In its entirety and its summation it is Victorian and Edwardian self-identification and beyond to the Dunkirk Spirit, The Few and victory against the odds. 
Not published until 1910 Kipling was to say that IF was inspired by the dash and daring of Leander Starr Jameson’s raid into the Transvaal Republic of the previous decade that preceded the Boer War. It references then events long past and failure rather than success but it is in its never-say-die attitude and overcoming failure that IF still resonates. 
 
In national polls IF has regularly been voted Britain’s favourite poem.

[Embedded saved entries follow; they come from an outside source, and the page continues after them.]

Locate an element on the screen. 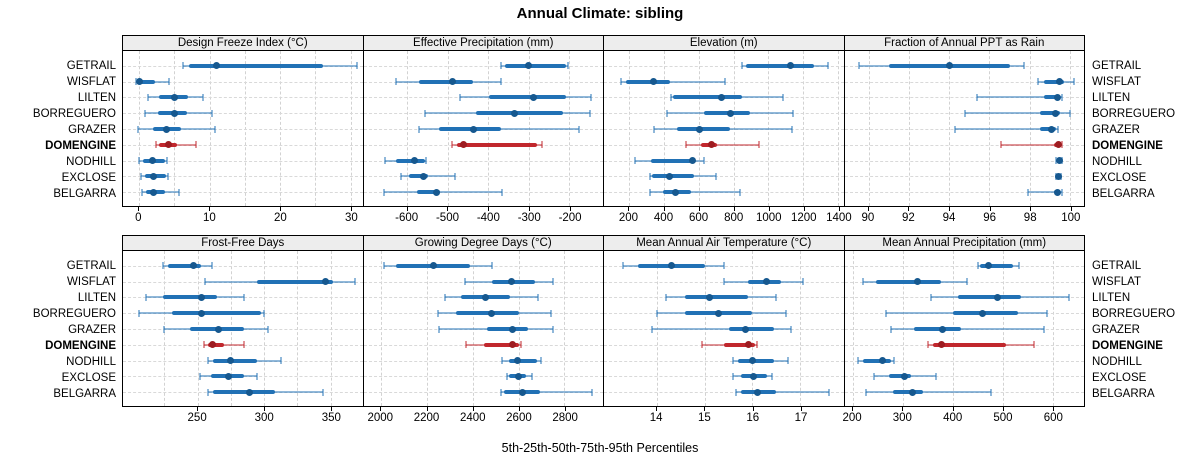 The image size is (1200, 475). x-axis: 200 400 600 800 1000 1200 1400 is located at coordinates (728, 221).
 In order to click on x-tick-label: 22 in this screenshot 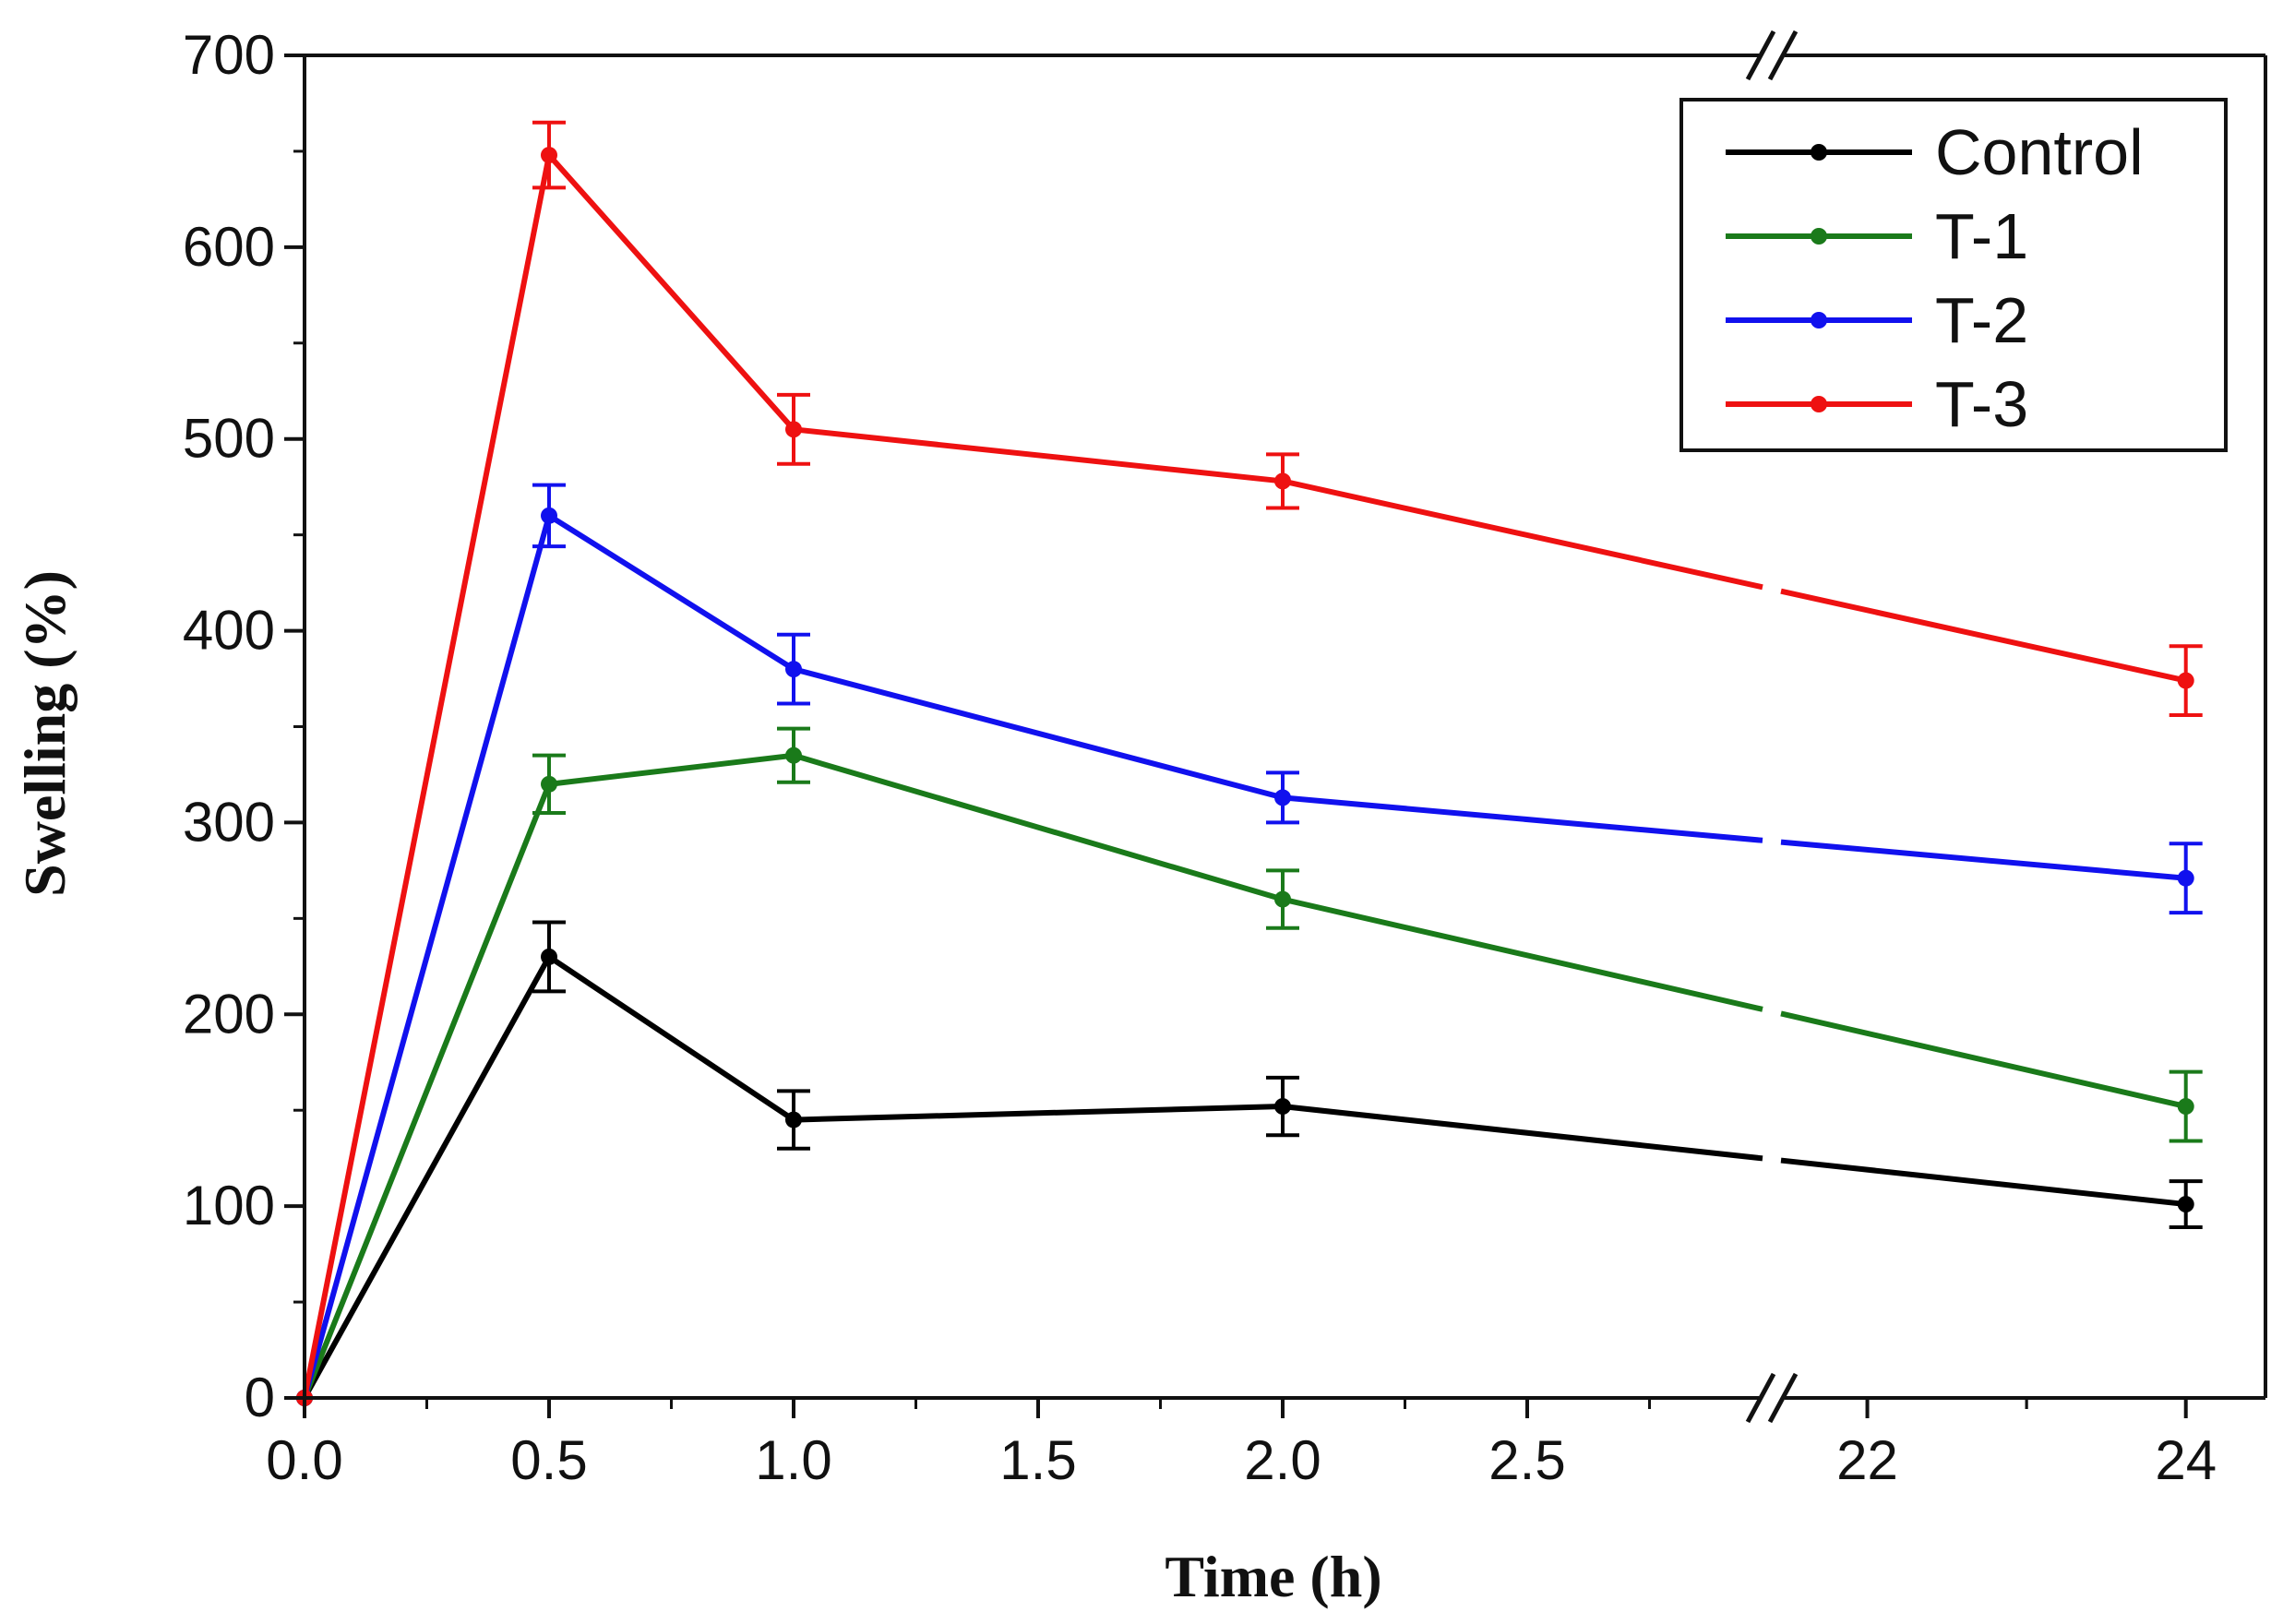, I will do `click(1867, 1460)`.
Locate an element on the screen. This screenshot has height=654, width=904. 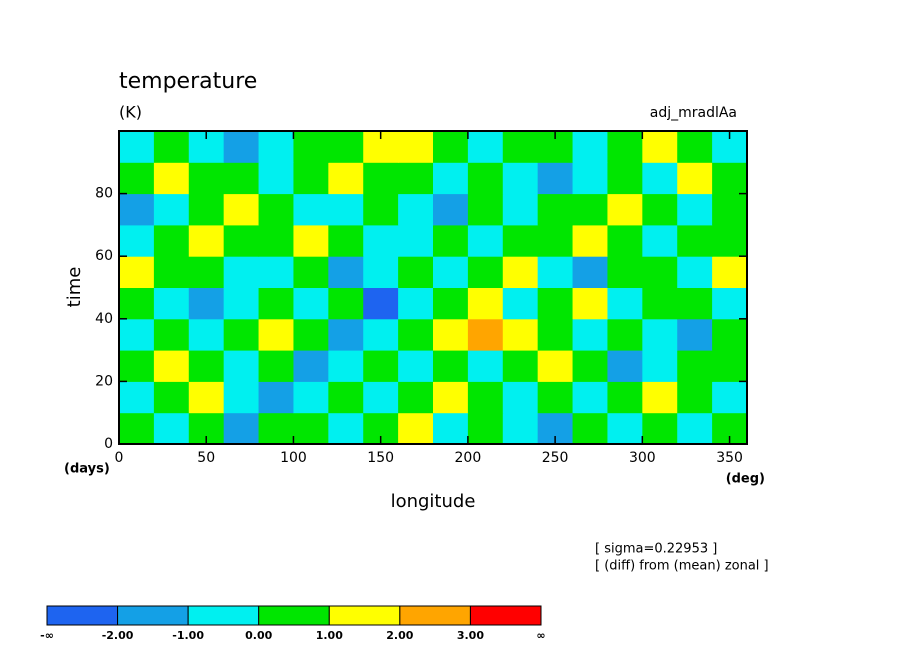
x-tick-label: 0 is located at coordinates (120, 458).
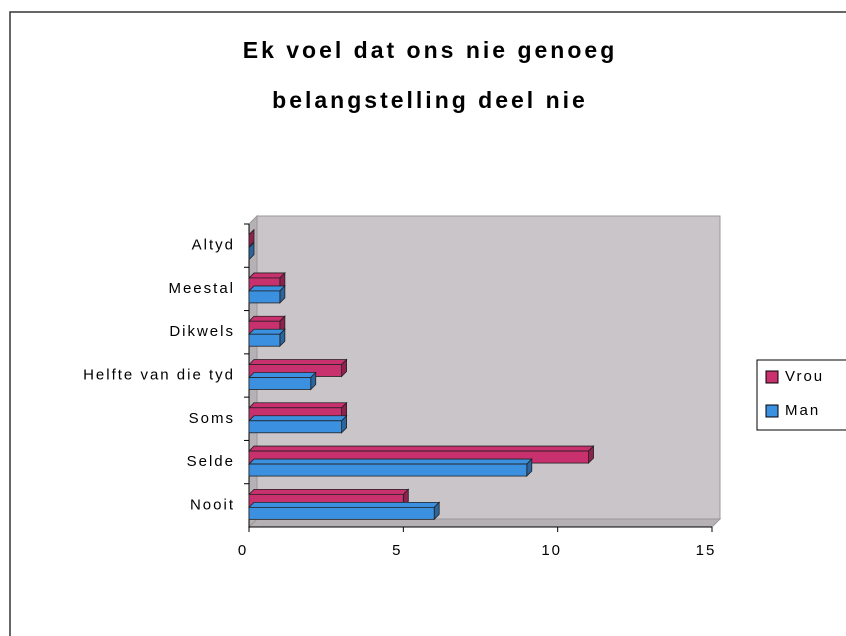 This screenshot has width=846, height=636. I want to click on x-tick-label: 0, so click(243, 550).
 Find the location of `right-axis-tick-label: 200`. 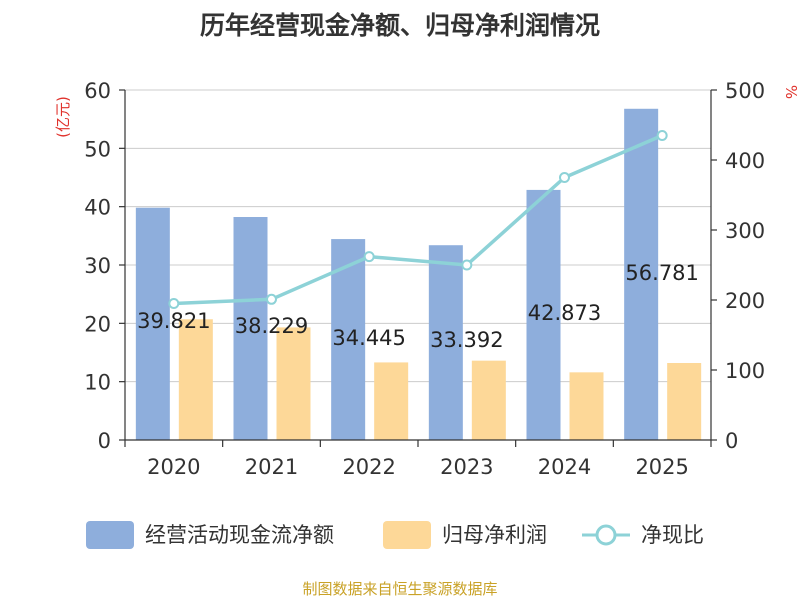

right-axis-tick-label: 200 is located at coordinates (745, 301).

In 1996 it polled twice as many votes as any other poem a remarkable achievement given Britain’s great literary tradition. 
 
IF 
 
IF you can keep your head when all about you 
Are losing theirs and blaming it on you, 
If you can trust yourself when all men doubt you, 
But make allowance for their doubting too; 
If you can wait and not be tired by waiting, 
Or being lied about, don't deal in lies, 
Or being hated, don't give way to hating, 
And yet don't look too good, nor talk too wise: 
 
If you can dream - and not make dreams your master; 
If you can think - and not make thoughts your aim; 
If you can meet with Triumph and Disaster 
And treat those two impostors just the same; 
If you can bear to hear the truth you've spoken 
Twisted by knaves to make a trap for fools, 
Or watch the things you gave your life to, broken, 
And stoop and build 'em up with worn-out tools: 
 
If you can make one heap of all your winnings 
And risk it on one turn of pitch-and-toss, 
And lose, and start again at your beginnings 
And never breathe a word about your loss; 
If you can force your heart and nerve and sinew 
To serve your turn long after they are gone, 
And so hold on when there is nothing in you 
Except the Will which says to them: 'Hold on!' 
 
If you can talk with crowds and keep your virtue, 
Or walk with Kings - nor lose the common touch, 
If neither foes nor loving friends can hurt you, 
If all men count with you, but none too much; 
If you can fill the unforgiving minute 
With sixty seconds' worth of distance run, 
Yours is the Earth and everything that's in it, 
And - which is more - you'll be a Man, my son!